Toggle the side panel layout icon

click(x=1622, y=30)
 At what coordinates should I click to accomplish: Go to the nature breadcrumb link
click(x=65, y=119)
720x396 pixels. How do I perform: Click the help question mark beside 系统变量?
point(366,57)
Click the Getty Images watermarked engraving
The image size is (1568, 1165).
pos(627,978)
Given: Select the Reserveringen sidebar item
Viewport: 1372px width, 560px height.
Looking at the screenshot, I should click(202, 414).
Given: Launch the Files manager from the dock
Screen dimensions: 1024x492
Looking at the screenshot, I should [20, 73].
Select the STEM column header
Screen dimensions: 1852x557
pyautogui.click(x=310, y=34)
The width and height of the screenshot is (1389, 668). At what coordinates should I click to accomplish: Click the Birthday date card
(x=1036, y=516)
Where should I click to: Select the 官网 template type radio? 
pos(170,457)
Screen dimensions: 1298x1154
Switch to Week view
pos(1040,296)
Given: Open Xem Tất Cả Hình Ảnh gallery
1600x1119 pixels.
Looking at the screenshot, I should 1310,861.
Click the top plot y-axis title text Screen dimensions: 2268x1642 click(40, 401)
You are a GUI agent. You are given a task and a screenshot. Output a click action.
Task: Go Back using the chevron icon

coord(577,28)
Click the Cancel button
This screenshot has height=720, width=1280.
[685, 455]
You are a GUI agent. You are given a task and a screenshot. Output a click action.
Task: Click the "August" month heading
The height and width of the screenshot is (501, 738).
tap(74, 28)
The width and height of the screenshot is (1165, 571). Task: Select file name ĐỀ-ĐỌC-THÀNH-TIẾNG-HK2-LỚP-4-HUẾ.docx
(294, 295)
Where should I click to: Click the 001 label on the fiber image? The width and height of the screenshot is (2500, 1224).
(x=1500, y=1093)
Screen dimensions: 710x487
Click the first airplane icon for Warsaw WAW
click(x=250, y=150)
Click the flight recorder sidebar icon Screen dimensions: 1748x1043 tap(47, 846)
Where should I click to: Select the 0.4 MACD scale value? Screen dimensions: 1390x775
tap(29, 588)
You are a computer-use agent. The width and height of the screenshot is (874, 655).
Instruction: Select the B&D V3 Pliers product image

■ ■ ■

■ TASK PROMPT
Lines from the one containing "You are a computer-use" to the last line above, both included: copy these exactly and write nothing else.

■ ANSWER FOR THE TASK
You are a computer-use agent. The width and height of the screenshot is (874, 655).
Instruction: Select the B&D V3 Pliers product image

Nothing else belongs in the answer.